Em 1834, Dom Pedro I morreu. E o pintor Edgar Degas nasceu. Na Espanha, a Inquisição acabava e, a Inglaterra abolia a escravatura em todo o Império Britânico. Neste mesmo ano, Charles Darwin  estava em plena expedição a bordo do navio HMS Beagle. Do ponto de vista histórico, não foi um ano de fato marcantes.

Mas, para mim, foi um ano importante. Porque neste mesmo 1834 era produzido um vinho na remota Ilha da Madeira, na verdade um arquipélago português no meio do Atlântico. Um vinho imortal, que resistiu ao tempo, a chegou a 2013 com vigor juvenil, esbanjando elegância e frescor, exuberante com o caráter que o tempo lhe emprestou. Um raro exemplar do Madeira Barbeito Malvasia 1834 foi o vinho mais antigo de uma degustação especialíssima, que aconteceu na última quinta-feira, conduzida pelo jornalista português Rui Falcão, durante o evento Essência do Vinho. Durante a prova, adequadamente batizada de “Vinhos Portugueses de Sonho – Porto, Madeira e Setúbal”, foram degustados, ainda, outros cinco vinhos: mais um Madeira, o d’Oliveiras Verdelho 1850; dois portos, Andresen Colheita 1910 e  Niepoort VV (um lote quase que inteiramente do ano de  1863!); além de dois exemplares do Moscatel de Setúbal, JMF 1955  e JMF Trilogia (corte de vinhos das safras de 1900, 1934 e 1965).

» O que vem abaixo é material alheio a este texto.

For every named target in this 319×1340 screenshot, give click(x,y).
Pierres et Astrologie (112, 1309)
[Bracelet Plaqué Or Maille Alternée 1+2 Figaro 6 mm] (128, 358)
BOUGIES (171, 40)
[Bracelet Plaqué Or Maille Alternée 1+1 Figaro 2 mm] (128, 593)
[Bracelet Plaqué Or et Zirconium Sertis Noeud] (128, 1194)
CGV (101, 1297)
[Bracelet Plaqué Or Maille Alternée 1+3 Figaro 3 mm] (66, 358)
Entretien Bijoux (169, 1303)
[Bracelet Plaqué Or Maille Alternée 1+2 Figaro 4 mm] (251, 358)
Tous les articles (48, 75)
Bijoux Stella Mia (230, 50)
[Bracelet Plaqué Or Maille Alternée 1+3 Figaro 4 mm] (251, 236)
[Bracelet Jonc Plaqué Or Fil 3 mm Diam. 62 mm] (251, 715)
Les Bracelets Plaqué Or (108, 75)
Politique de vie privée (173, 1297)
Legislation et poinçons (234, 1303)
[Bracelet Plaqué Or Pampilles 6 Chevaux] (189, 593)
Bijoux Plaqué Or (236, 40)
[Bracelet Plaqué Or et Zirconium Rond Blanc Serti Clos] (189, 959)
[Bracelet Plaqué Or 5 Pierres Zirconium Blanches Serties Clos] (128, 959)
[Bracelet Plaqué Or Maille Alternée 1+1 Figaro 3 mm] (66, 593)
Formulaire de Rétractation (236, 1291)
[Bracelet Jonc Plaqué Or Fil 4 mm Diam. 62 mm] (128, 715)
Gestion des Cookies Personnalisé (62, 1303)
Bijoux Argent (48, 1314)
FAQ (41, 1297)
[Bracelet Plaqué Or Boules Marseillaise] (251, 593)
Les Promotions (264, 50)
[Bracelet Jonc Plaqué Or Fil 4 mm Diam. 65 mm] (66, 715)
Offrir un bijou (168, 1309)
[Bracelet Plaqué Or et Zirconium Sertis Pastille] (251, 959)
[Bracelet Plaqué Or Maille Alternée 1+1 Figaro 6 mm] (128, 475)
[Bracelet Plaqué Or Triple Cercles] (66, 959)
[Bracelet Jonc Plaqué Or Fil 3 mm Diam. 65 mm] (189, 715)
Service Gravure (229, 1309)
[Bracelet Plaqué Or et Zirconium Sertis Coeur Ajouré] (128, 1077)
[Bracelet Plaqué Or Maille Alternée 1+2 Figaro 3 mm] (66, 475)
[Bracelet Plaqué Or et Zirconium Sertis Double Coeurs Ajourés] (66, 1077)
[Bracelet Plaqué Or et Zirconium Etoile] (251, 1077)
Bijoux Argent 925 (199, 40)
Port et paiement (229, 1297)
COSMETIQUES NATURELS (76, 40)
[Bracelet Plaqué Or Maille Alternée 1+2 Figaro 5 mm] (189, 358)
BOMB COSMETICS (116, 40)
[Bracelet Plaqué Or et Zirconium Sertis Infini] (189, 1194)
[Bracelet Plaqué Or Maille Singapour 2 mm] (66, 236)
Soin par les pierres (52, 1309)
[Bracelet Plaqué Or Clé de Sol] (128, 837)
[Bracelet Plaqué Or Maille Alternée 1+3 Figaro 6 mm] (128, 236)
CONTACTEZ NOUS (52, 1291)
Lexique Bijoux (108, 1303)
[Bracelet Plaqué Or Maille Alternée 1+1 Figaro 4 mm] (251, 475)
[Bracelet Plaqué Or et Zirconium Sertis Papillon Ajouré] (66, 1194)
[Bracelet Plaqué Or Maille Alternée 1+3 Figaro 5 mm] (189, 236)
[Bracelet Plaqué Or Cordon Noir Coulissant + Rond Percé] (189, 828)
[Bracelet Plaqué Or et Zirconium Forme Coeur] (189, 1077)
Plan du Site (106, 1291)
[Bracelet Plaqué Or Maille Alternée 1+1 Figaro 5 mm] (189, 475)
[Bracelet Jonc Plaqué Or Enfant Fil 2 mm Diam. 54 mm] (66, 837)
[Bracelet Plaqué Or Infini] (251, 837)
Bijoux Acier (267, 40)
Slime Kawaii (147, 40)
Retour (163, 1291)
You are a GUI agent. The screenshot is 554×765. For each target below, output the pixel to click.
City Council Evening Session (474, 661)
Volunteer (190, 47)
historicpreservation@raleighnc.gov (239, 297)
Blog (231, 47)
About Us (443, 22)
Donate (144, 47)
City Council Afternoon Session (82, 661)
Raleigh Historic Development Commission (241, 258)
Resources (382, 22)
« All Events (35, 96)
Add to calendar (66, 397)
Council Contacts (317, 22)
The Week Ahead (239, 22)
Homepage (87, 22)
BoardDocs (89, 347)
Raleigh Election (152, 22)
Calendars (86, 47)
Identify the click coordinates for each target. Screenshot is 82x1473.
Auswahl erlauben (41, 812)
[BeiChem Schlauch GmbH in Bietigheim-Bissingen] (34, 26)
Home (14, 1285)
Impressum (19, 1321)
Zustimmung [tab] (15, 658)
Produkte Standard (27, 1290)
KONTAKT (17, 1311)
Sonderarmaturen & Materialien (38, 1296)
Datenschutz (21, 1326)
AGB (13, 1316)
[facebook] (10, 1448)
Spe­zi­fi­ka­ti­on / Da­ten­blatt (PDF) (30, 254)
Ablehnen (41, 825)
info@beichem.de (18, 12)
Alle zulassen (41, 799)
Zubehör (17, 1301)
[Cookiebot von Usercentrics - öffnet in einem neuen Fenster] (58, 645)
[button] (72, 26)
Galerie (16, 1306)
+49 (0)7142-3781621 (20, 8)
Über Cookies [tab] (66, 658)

– É indiscutível, com todo o respeito ao Douro, ao Alentejo e a outras regiões que fazem grandes vinhos, mas os grandes vinhos de Portugal são os fortificados. Os melhores exemplares do Moscatel de Setúbal estão no mesmo patamar do Porto e do Madeira – diz Rui Falcão. – Vamos servir os Madeiras por último. Este é um vinho imortal. Não se pode beber nada depois dele.

Foi uma degustação inesquecível, que deixou comovidos os participantes. Impressionava a vitalidade de cada vinho, a acidez marcante, o frescor, a elegância e a exuberância aromática, com admirável evolução e riqueza.

Ao iniciar a prova, Rui determinou, para consentimento geral: “Estão proibidos de cuspir esses vinhos”, disse, a respeito do hábito que se tem, em degustações técnicas de se provar o vinho, bochechar, para então cuspir em um balde.

Moscatel de Setúbal – Os vinhos produzidos com esta casta nos arredores de Lisboa estão entre os grandes do mundo, sem dúvida. A degustação começou com o Trilogia, produzido pela José Maria da Fonseca com uma mescla das safras de 1910 (15%), 1934 (15%) e 1965 (70%). “Foram três dos melhores anos da História deste vinho”, conta Rui Falcão. Um lindo vinho, com coloração acobreada, meio marrom. No nariz, tem mel, café, casca de laranja cristalizada, figos secos, cravo, canela, com uma impressionante riqueza aromática. Na boca, acidez e frescor formidáveis.  Em seguida, foi servido o JMF 1955, considerada a melhor safra do Moscatel de Setúbal. Como duvidar? O vinho, opulento e ao mesmo tempo delicado, com coloração levemente esverdeada nas bordas, e que desfila uma seleção de aromas que vai do mel, da marmelada e dos figos em conserva às notas defumadas e tostadas, com canela, café, pimenta-do-reino e um toque mentolado e de eucalipto, com leve amargor no final.  Na boca, é gordo, volumoso e sedutor. Concentração, força, intensidade, complexidade. “Cuidado para não desmaiarem de emoção”, advertiu Rui Falcão. “Como pode uma uva como a Moscatel produzir vinhos tão ruins e outros tão bons?”, perguntou o crítico português.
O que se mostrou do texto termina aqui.